Project Dates: 2012-2017
The Amazon Malaria Initiative (AMI) is an association of technical assistance organizations and Latin American and Caribbean countries financed by the US Agency for International Development (USAID) that supports the control and eventual elimination of malaria in the region. Since 2002, several projects implemented by Management Sciences for Health have been part of the initiative and have played an important role in introducing medicines combined with artemisinin after the documentation of P. falciparum resistance to chloroquine. SIAPS became an AMI partner in 2012.
SIAPS’ methodological approach considered the following factors:
- Although the incidence of malaria has decreased significantly in the region, there are countries and areas within countries where the incidence remains high.
- Any technical assistance needs to simultaneously consider both low- and high-incidence areas.
- Given the disparity in the epidemiological situation and the operative conditions of malaria control programs, SIAPS simultaneously supported interventions that were regional, national, and local in scope.
- The strategies and tools used to ensure a continuous supply of medicines in countries and areas of low malaria incidence differ from those in areas of high incidence, but the results of different approaches have not been documented. SIAPS has supported the design, implementation, and evaluation of both approaches.
- Introduced artemisinin fixed-dose combinations (FDCs): Before 2012, Bolivia and Peru were using artemisinin as monotherapy in combination with other antimalarials. In 2012, FDCs were introduced in Bolivia and Peru through pilot programs. SIAPS supported the collection of evidence, prepared policy briefs, advocated to change treatment policies, and developed a plan to introduce FDCs in Peru.
- Supplied antimalarials to low- and null-incidence areas: Prior to 2012, the supply of antimalarials to low- and null-incidence areas that were still at high risk of reintroduction was not considered. Estimations and operative plans were developed to supply antimalarials to these areas. SIAPS supported the production of national guidelines to estimate needs and distribute antimalarials to low-incidence areas and supported the development and implementation of a regional antimalarial stock monitoring system and quarterly information bulletins.

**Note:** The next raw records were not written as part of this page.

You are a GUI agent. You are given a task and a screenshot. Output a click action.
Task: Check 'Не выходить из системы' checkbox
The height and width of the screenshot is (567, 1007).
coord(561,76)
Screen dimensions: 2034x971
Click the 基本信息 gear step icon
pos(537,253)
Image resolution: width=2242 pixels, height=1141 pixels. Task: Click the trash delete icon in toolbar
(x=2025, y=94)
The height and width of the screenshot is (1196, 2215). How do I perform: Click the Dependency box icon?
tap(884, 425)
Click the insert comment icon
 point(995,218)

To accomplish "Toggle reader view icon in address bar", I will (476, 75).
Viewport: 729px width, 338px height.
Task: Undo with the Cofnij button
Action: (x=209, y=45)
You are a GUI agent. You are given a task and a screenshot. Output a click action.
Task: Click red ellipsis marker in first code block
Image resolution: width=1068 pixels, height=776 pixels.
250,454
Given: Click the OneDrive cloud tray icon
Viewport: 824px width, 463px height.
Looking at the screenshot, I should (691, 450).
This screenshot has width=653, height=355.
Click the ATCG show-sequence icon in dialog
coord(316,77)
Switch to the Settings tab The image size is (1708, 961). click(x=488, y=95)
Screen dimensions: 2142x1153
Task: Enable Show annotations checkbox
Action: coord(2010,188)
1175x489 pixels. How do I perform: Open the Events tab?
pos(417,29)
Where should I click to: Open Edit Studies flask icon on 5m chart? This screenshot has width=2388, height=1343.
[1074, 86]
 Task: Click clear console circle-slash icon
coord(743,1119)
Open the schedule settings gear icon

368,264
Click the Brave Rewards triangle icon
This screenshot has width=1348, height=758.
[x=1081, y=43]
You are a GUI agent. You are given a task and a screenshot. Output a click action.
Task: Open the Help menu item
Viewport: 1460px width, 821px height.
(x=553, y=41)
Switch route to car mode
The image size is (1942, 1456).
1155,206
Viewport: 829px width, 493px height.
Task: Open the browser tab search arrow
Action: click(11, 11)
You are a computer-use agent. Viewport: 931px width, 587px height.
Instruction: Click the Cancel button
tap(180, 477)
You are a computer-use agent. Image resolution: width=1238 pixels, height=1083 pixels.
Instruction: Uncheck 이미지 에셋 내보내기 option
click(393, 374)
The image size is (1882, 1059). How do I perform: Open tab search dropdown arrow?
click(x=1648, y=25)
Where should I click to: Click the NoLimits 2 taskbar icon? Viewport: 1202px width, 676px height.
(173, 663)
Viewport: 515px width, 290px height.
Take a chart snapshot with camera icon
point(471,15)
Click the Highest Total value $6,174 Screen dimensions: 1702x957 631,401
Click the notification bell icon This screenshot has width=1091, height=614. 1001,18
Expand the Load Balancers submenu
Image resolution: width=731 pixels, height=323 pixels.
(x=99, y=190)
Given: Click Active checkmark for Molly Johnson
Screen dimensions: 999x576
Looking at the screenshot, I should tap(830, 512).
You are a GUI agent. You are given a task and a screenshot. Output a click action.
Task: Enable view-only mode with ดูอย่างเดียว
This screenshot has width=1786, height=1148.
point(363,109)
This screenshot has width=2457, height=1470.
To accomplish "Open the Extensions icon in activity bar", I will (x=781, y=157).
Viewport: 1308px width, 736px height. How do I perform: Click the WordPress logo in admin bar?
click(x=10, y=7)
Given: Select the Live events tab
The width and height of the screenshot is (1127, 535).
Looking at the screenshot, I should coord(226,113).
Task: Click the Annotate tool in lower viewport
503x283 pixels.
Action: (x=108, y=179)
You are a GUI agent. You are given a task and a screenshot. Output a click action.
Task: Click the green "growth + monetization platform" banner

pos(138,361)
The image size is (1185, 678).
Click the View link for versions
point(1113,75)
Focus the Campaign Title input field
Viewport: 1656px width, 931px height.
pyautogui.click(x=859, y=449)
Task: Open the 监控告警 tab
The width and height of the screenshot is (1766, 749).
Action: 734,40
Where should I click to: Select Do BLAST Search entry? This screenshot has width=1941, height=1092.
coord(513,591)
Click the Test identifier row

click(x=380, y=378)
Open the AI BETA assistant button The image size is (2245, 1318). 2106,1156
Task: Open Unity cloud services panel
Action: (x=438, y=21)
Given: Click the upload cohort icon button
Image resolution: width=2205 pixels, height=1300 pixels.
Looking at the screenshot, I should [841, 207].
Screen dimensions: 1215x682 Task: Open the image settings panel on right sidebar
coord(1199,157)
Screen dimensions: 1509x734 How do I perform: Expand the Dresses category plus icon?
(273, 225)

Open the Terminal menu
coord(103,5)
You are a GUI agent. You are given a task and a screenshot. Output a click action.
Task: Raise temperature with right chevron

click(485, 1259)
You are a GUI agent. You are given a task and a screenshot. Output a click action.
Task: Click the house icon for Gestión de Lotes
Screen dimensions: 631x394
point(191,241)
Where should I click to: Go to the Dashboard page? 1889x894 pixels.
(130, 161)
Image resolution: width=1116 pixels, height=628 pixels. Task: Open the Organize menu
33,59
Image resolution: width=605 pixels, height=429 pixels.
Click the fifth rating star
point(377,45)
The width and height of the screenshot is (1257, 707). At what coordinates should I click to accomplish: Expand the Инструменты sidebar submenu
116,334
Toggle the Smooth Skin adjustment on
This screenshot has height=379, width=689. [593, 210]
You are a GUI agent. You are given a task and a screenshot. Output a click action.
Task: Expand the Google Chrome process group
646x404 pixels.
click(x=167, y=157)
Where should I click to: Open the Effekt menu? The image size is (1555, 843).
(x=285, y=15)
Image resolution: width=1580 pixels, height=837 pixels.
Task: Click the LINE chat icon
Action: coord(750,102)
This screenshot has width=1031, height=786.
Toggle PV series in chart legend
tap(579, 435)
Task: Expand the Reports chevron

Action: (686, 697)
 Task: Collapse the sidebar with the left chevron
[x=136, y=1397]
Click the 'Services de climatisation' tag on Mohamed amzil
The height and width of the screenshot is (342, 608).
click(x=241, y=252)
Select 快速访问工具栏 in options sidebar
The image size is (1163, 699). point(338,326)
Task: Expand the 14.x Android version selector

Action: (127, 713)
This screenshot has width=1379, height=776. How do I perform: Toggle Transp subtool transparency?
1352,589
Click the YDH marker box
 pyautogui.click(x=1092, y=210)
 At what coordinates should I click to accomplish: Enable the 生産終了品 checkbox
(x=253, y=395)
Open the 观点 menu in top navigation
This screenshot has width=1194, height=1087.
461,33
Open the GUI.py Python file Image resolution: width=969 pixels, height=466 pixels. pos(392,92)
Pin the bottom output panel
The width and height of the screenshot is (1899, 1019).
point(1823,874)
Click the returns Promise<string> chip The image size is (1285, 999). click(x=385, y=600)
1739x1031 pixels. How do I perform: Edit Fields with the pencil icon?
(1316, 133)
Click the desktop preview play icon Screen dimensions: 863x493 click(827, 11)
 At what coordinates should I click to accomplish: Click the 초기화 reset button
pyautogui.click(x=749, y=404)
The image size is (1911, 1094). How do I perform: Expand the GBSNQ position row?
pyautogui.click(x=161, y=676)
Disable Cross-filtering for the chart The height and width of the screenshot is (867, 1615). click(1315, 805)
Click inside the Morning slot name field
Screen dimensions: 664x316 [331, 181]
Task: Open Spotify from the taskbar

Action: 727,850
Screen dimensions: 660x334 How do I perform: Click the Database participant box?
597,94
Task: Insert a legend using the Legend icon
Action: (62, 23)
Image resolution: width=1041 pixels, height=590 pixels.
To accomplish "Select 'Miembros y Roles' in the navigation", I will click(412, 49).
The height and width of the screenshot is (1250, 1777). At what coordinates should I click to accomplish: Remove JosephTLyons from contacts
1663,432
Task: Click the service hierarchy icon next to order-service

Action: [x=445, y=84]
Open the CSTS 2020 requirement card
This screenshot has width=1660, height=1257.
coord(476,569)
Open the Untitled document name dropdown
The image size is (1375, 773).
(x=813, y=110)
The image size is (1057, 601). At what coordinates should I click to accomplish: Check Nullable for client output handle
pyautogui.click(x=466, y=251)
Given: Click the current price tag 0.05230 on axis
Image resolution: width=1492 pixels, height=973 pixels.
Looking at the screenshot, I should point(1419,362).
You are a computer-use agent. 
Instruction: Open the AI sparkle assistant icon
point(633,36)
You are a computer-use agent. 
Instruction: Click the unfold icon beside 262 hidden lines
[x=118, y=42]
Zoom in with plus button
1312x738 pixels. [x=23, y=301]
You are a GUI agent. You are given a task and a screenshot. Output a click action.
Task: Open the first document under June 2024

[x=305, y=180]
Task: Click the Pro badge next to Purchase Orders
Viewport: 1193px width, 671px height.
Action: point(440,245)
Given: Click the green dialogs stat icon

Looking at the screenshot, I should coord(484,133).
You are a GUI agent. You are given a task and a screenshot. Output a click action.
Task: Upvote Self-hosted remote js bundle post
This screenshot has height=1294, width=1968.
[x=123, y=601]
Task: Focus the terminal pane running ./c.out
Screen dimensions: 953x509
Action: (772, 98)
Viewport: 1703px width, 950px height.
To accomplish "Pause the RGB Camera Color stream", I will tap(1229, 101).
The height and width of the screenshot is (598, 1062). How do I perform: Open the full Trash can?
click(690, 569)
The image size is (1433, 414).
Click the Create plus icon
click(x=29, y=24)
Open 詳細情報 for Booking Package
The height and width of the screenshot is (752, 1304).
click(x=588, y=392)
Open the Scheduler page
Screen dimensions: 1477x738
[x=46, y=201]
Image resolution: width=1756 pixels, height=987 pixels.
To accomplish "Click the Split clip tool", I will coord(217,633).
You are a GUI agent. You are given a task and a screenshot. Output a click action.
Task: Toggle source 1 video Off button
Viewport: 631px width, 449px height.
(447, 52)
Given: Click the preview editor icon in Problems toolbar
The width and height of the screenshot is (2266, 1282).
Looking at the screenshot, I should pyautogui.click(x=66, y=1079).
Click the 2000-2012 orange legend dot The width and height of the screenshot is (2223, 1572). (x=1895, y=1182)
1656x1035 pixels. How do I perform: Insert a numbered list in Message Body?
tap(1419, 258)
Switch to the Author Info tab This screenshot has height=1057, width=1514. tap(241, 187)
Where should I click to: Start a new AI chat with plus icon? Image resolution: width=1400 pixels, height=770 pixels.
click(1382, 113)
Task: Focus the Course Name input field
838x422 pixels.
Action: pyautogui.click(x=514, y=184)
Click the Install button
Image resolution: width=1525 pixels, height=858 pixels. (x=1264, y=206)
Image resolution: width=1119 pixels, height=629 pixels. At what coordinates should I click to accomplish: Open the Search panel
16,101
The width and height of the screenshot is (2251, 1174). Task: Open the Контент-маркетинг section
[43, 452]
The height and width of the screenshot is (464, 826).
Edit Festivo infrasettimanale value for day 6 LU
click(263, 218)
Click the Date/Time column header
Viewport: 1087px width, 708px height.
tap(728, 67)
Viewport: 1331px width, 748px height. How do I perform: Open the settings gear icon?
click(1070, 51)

- Introduced a regional procurement scheme for antimalarials: Before 2012, the procurement of antimalarials relied on national providers. Many countries, including Honduras, Peru, and Ecuador, had local bids with few competitors. SIAPS organized regional workshops and coordination meetings with the PAHO Strategic Fund, which led to implementation of a pooled procurement mechanism for antimalarials and a regional scheme for donating medicines for severe cases.
- Improved storage conditions: Previous projects documented poor storage conditions for antimalarials in low-incidence areas. To address this, SIAPS developed guidelines to improve storage conditions of antimalarials in low-incidence areas.
- Trained primary health workers: Before 2012, local providers had limited information on diagnosis and treatment in low-incidence areas. SIAPS developed educational materials and trainings on diagnosis and treatment in low-incidence areas.
Despite the complexities of supplying medicines in low-incidence situations, the SIAPS approach allows for a continuous supply of antimalarials. Availability in central stores has been above 80% since 2012. Quarterly data recorded by the regional stock monitoring system show that in 2016, the availability of antimalarials in central and regional warehouses was 85%, a significant improvement from the 79% reported in 2012. In addition, the regional information system and special studies that have been carried out have identified persistent problems, and potential solutions have been proposed.
Immediate and direct consequences include organization of a regional pooled procurement scheme, led by the PAHO Strategic Fund, and the donation of medicines among AMI countries. On the basis of information provided by the regional stock monitoring system, as of December 2014, AMI countries with overstocks donated 2.4 million antimalarial units, valued at USD 95,000, to countries facing potential stock-outs.
The introduction of these new therapeutic and epidemic control strategies has contributed to a reduction of nearly 70% in the incidence of the disease since 2000. At the beginning of 2016, 18 countries in the region had declared their intention to implement strategies to eliminate malaria.
The transition from malaria control to elimination demands a regional approach to prevent outbreaks that originate in neighboring countries and to organize a coordinated operative response. The systemic approach applied by SIAPS allows the simultaneous implementation of different interventions that address the weaknesses of a particular country or the region as a whole.
The pharmaceutical management of antimalarials in low-incidence areas requires a different approach. SIAPS has developed methodologies and tools that have been successfully used in Latin America and could be adopted in other countries moving toward elimination.
Although occasional stock-outs have been recorded in the central stores, SIAPS interventions have prevented the effects from extending to health facilities and patients. The challenge for the coming years is to institutionalize the use of these tools so that timely treatment becomes the cornerstone of eliminating malaria in the region.